Thread-unsafe libraries may be used by only one thread in a program. Ensure the uniqueness of the thread using the library; otherwise, the program will have unexpected behavior, or may even stop.

非執行緒安全的函式庫在程式中可以僅由一個執行緒使用。程式員必須保證使用該函數的執行緒的唯一性；否則，程式將會執行未期待的行為，甚至崩潰。

Converting Libraries

改寫函式庫

Consider the following when converting an existing library to a reentrant and thread-safe library. This information applies only to C language libraries.

下面強調了將現存函式庫改寫為可重入和執行緒安全版本的主要步驟，只適用於C語言的函式庫。

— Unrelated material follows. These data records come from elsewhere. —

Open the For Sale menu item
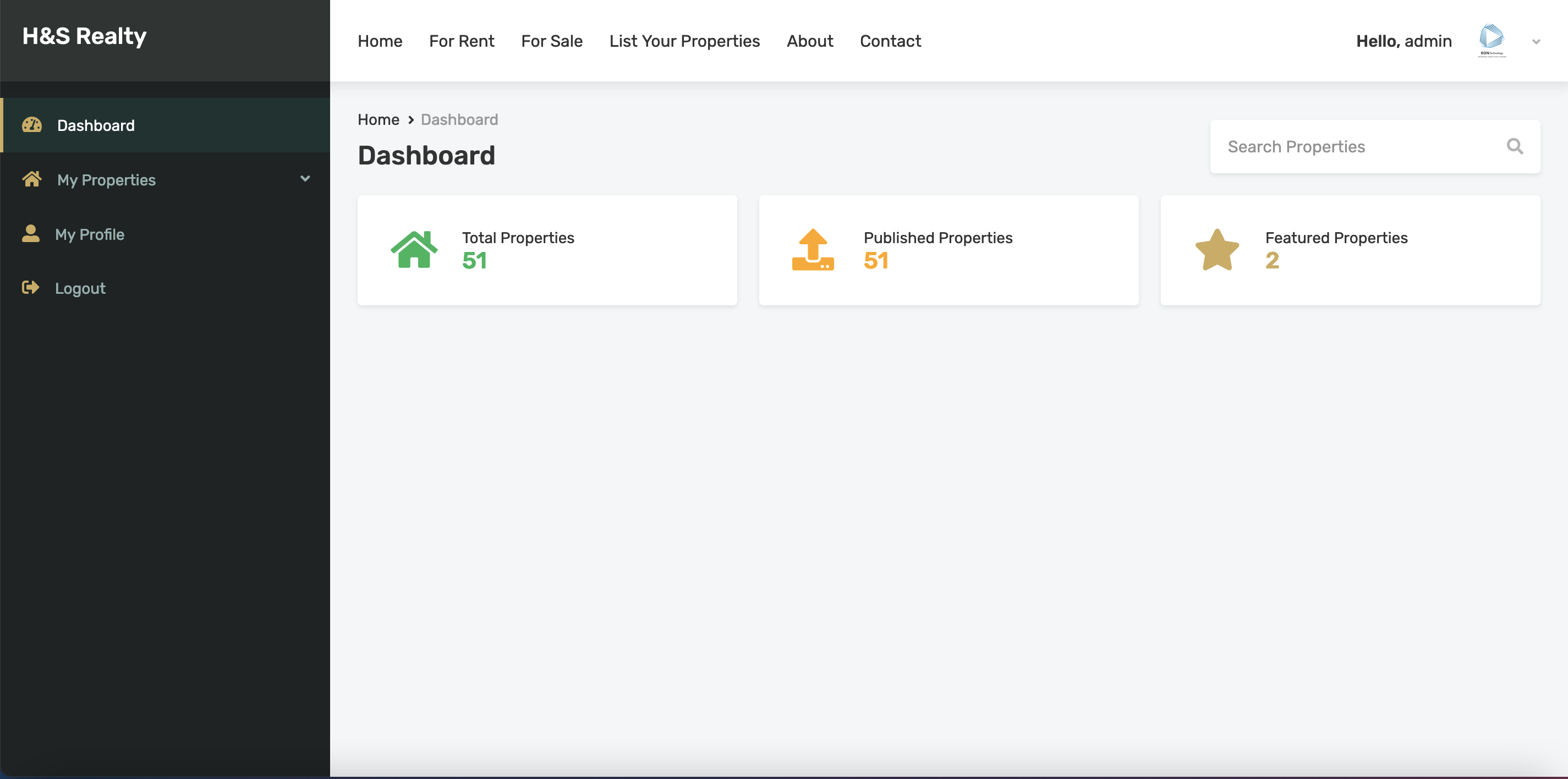The image size is (1568, 779). click(551, 41)
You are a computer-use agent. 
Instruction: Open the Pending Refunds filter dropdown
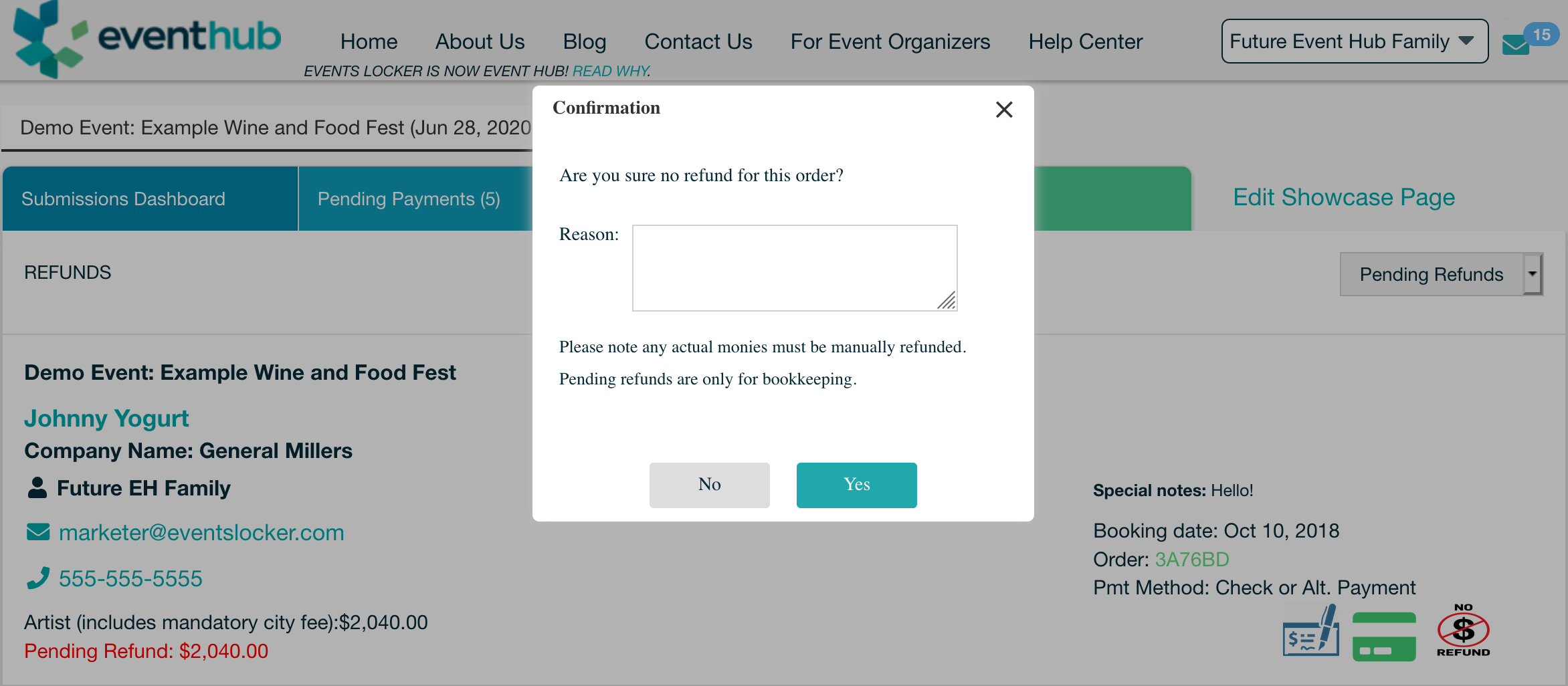pos(1441,274)
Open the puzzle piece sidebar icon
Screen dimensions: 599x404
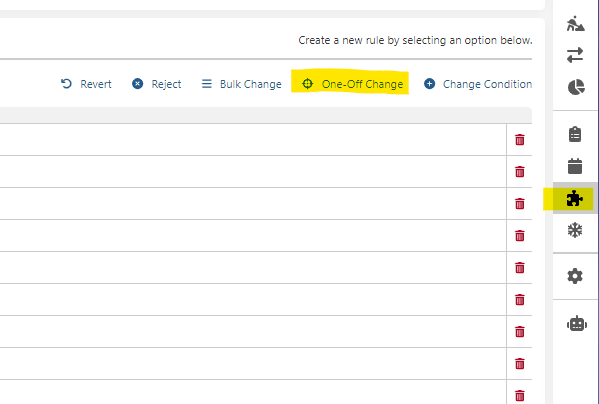coord(575,199)
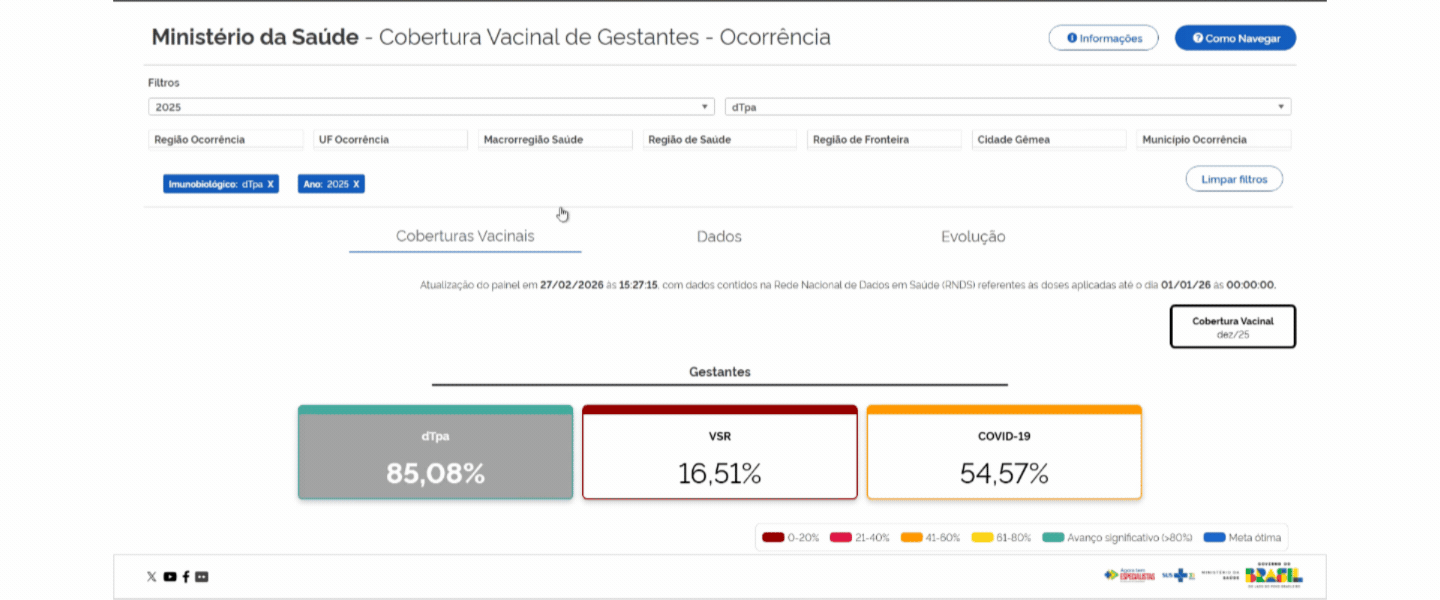Click the Facebook icon in footer
The width and height of the screenshot is (1440, 600).
186,577
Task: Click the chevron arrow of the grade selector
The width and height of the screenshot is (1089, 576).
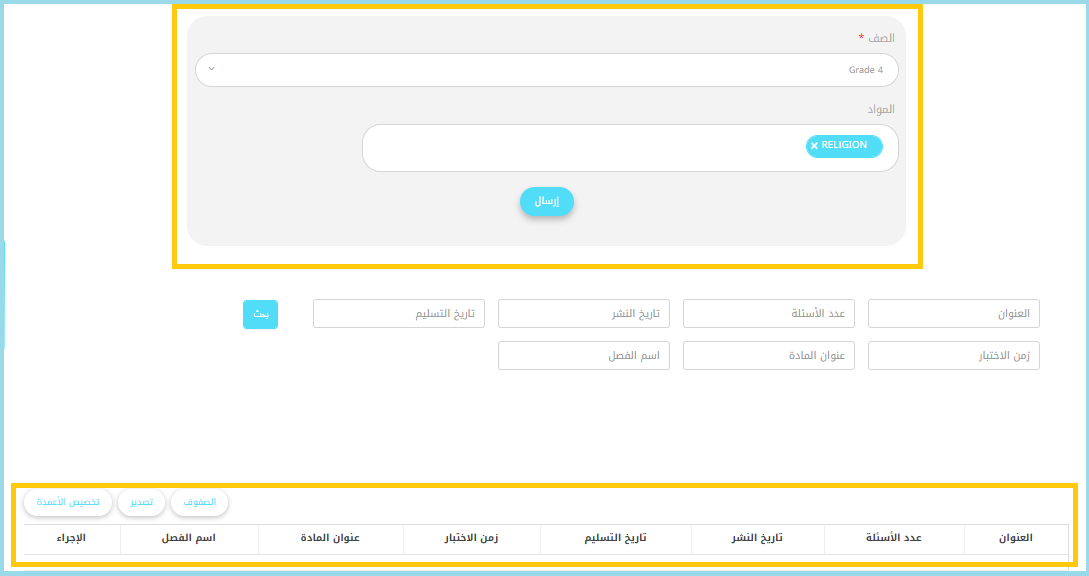Action: coord(211,70)
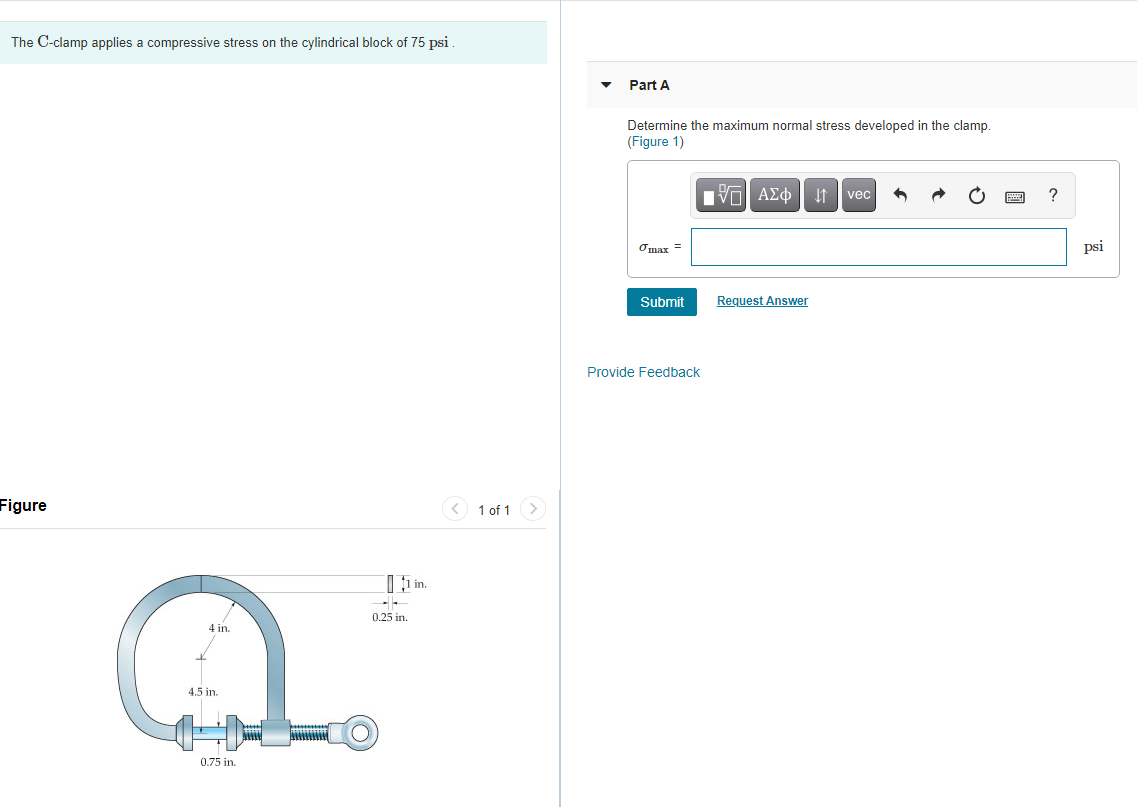Select the Greek symbols ΑΣφ icon

pos(774,195)
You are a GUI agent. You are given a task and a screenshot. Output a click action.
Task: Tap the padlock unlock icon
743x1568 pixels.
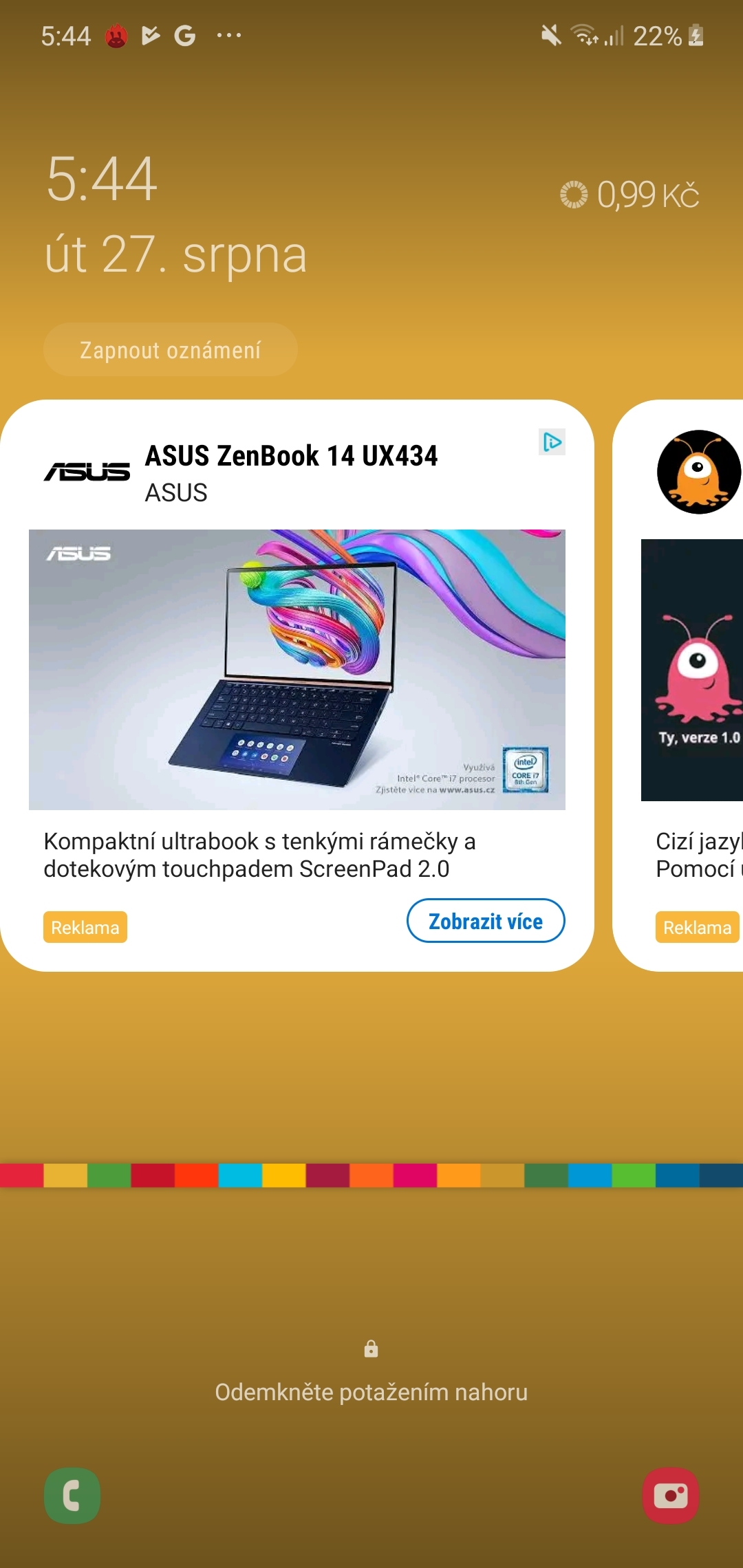372,1349
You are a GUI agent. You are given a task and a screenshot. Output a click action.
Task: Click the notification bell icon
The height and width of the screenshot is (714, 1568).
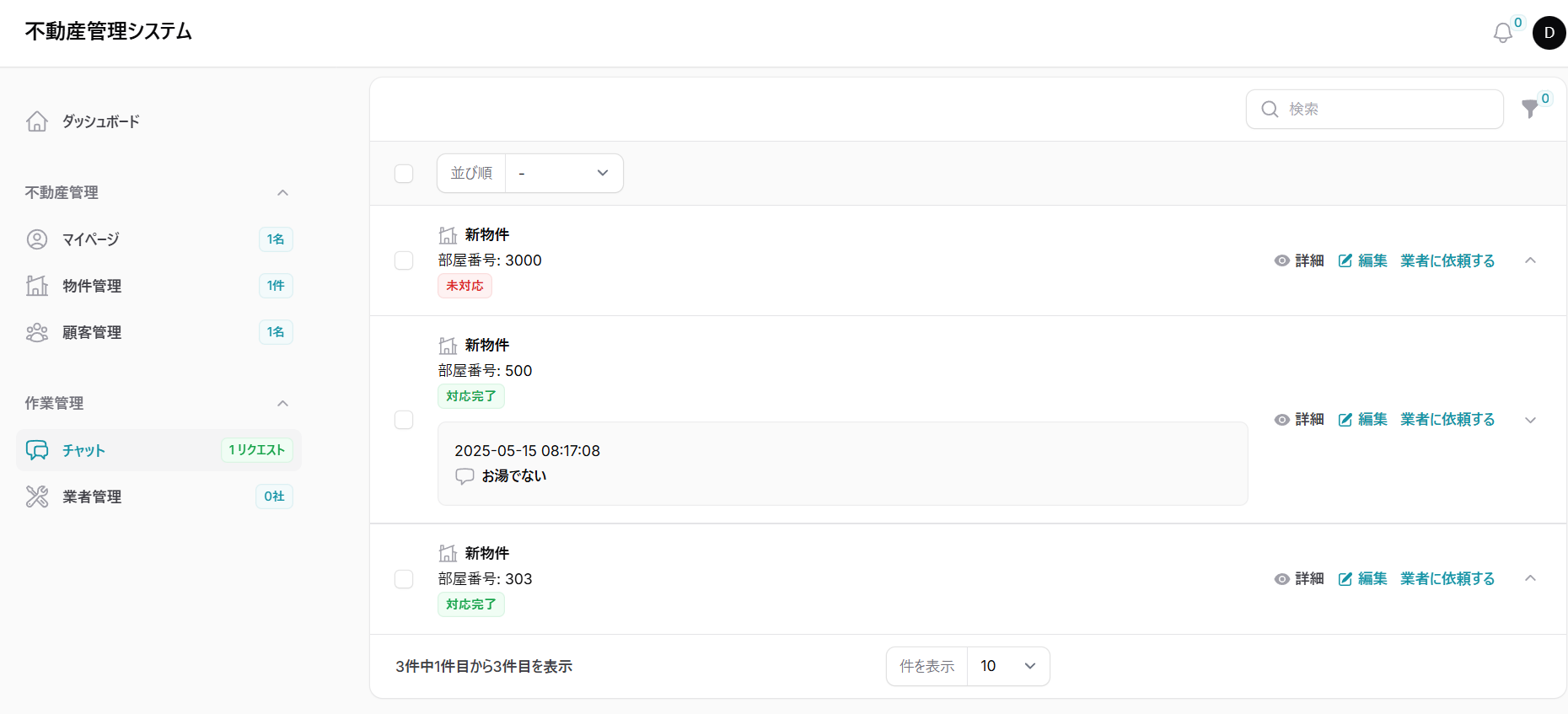[x=1502, y=33]
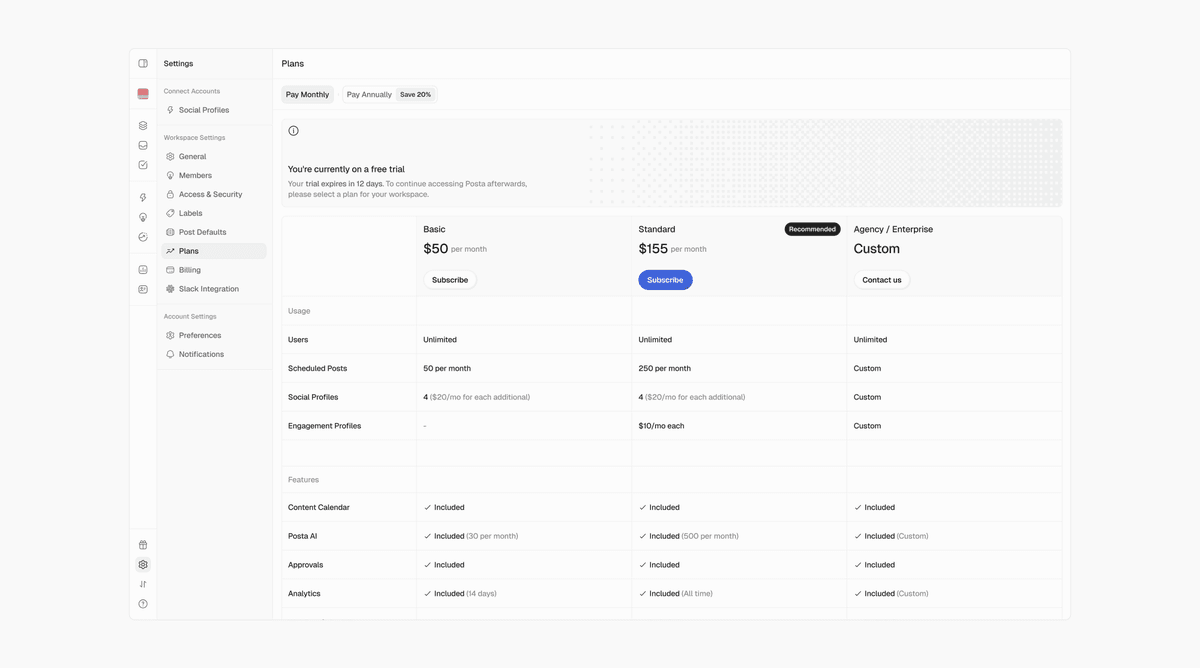The width and height of the screenshot is (1200, 668).
Task: Open Notifications in Account Settings
Action: 201,354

★ Identify exported global variables. Those variables are usually defined in a header file with the export keyword. Exported global variables should be encapsulated. The variable should be made private (defined with the static keyword in the library source code), and access (read and write) subroutines should be created.

識別出由函式庫導出的所有全域變數。這些全域變數通常是在頭文件中由export關鍵字定義的。導出的全域變數應該被封裝起來。每個變數應該被設為函式庫所私有的(通過static關鍵字實作)，然後創建全域變數的存取函數來執行對全域變數的存取。

★ Identify static variables and other shared resources. Static variables are usually defined with the static keyword. Locks should be associated with any shared resource. The granularity of the locking, thus choosing the number of locks, impacts the performance of the library. To initialize the locks, the one-time initialization facility may be used. For more information, see One-Time Initializations.

識別出所有靜態變數和其他共享資源。靜態變數通常是由static關鍵字定義的。每個共享資源都應該與一個鎖定關聯起來，鎖定的顆粒性(也就是鎖定的數量)，影響著函式庫的性能。為了初始化所有鎖定，可能需要一個僅被呼叫一次的初始化函數。

★ Identify non-reentrant functions and make them reentrant. For more information, see Making a Function Reentrant.

識別所有非可重入函數，並將其轉化為可重入。參見函數可重入化

★ Identify thread-unsafe functions and make them thread-safe. For more information, see Making a Function Thread-Safe.

識別所有非執行緒安全函數，並將其轉化為執行緒安全。參見函數執行緒安全化。